In the near term, policymakers and corporates are prioritising inflation control, economic stability and operational resilience. This has created short‑term headwinds for some decarbonisation activities. Yet while the conflict introduces delay and uncertainty, it does not alter the long‑term imperative to reduce emissions. Across carbon markets and low‑carbon technologies, continuity – rather than reversal – remains the most likely outcome.
We assess what we know, what we expect and what lies ahead across four critical areas.
Carbon policies: at a crossroads
What we know
Geopolitical shocks often push short‑term economic protection ahead of long‑term climate ambition. Governments facing higher fossil‑fuel prices are considering targeted relief measures, including temporary subsidies, gas price caps and extended coal‑fired generation. Financing these interventions risks crowding out funding for climate incentives and decarbonisation programmes, particularly in economies most exposed to imported energy.
What we expect
Climate change does not pause during conflict. Once the immediate economic shock has been absorbed, policymakers will need to return to the structural challenge of transitioning away from unabated fossil fuels. The conflict reinforces a lesson seen repeatedly during energy crises: decarbonisation and energy security are increasingly aligned. Countries that expand domestic renewables, electrification and efficiency reduce exposure to geopolitical risk.

» Listed records
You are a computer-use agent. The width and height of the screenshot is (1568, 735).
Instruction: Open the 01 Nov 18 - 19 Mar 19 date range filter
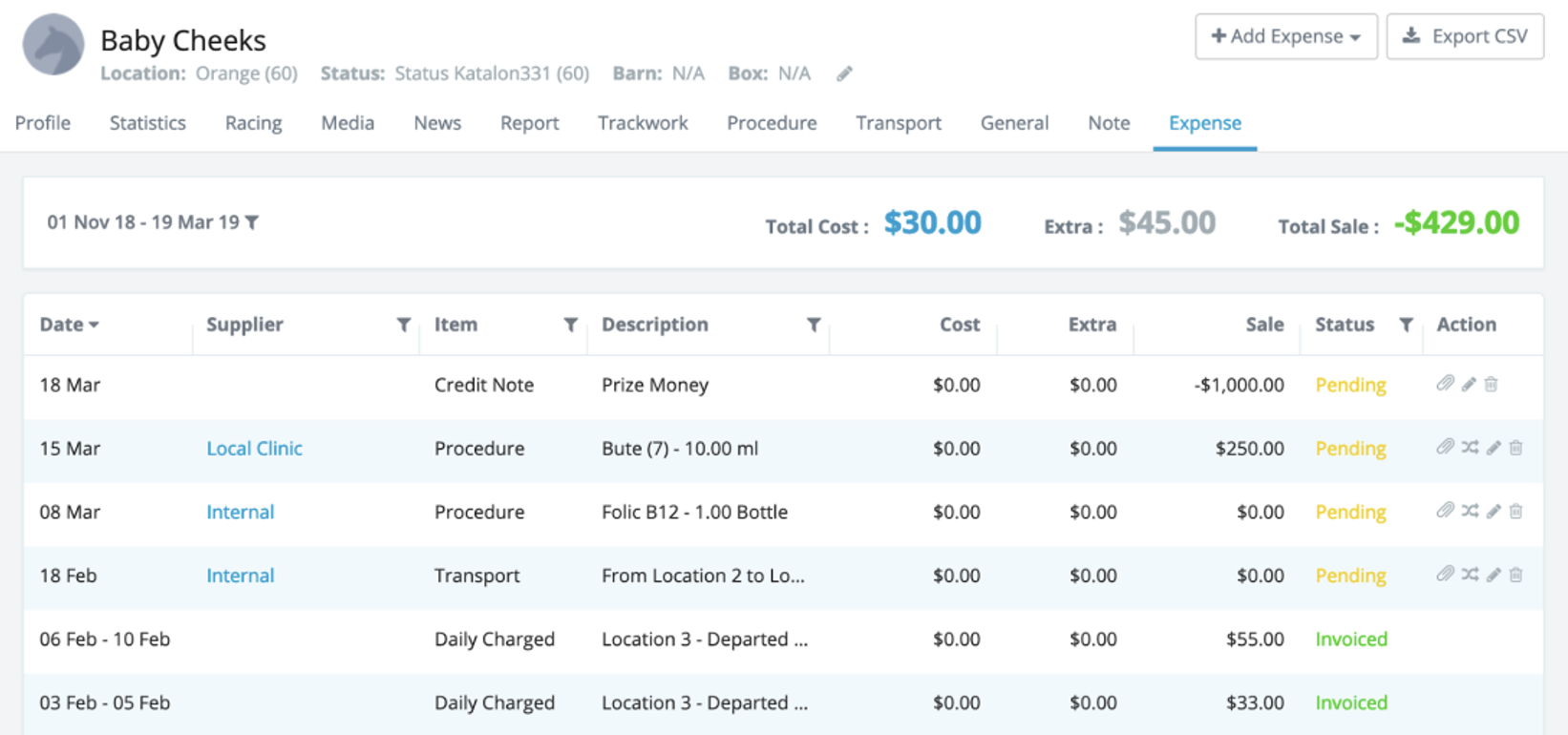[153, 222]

---

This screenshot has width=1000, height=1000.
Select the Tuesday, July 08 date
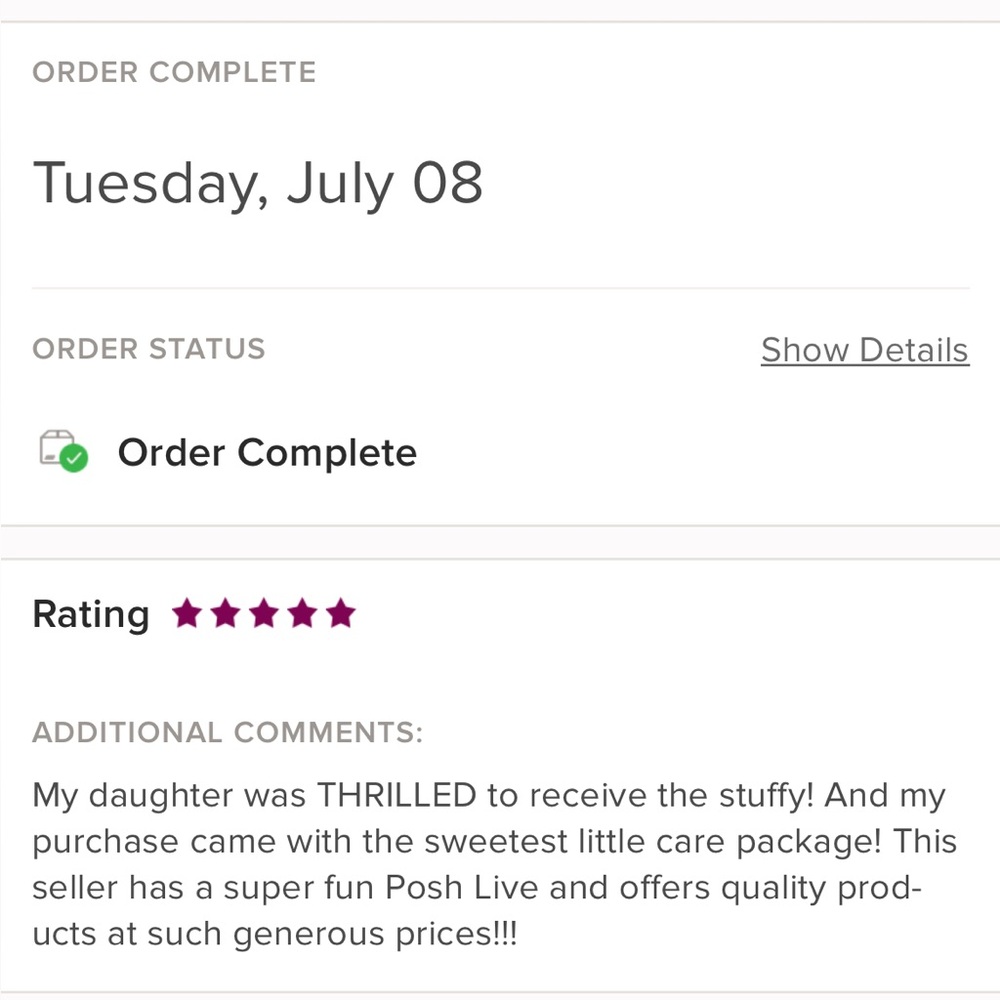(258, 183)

---

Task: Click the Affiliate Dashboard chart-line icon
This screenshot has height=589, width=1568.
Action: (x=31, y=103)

» What you will do
(a) Summarize the passage on the conflict and decarbonization in two sentences.
(b) Write the next part of the passage on the conflict and decarbonization, picking up after its final sentence.
The records are not required for anything asked here.

» Answers for this exercise
(a) In the near term, policymakers and companies are putting inflation control, economic stability and operational resilience first, which slows some decarbonization activities, though the conflict does not change the long-term need to reduce emissions. Governments facing higher fossil-fuel prices are weighing relief such as temporary subsidies, gas price caps and extended coal-fired generation that could crowd out climate funding, but once the shock is absorbed they will need to return to the transition away from unabated fossil fuels, since decarbonization and energy security are increasingly aligned.

(b)
Europe’s response to Russia’s invasion of Ukraine showed how supply disruption can accelerate policy action. Similar dynamics are likely to emerge in Asia and the Middle East as energy security concerns intensify.
What lies ahead
Policy uncertainty remains a key challenge for corporates. While integrating decarbonisation into operations can enhance long‑term resilience, wavering political signals undermine first‑mover confidence. The balance between near‑term relief and credible long‑term transition policy will define investment momentum.
Carbon prices: stuck in the middle
What we know
Compliance carbon markets are sensitive to energy prices, particularly the EU Emissions Trading System (ETS). Prior to the conflict, the EU ETS was already fragile, weighed down by stretched speculative positions and political debate. As market sentiment shifted, prices fell sharply before stabilising at lower levels.
What we expect
Higher gas prices could initially support EU allowance prices through fuel switching into coal. However, sustained high prices risk demand destruction, reducing industrial output and emissions – and ultimately weakening allowance demand. This is why EU gas and carbon markets have correlated negatively since the conflict broke out. Amid concerns about forecasted high carbon prices, a struggling industry and increasing gas prices, proposals such as price caps or intervention have resurfaced, but these remain politically unsupported.
The most important drivers will instead be forthcoming regulatory decisions, including benchmark updates, reforms to the Market Stability Reserve and the 2026–27 ETS review. These will shape supply, demand and market confidence over the longer term.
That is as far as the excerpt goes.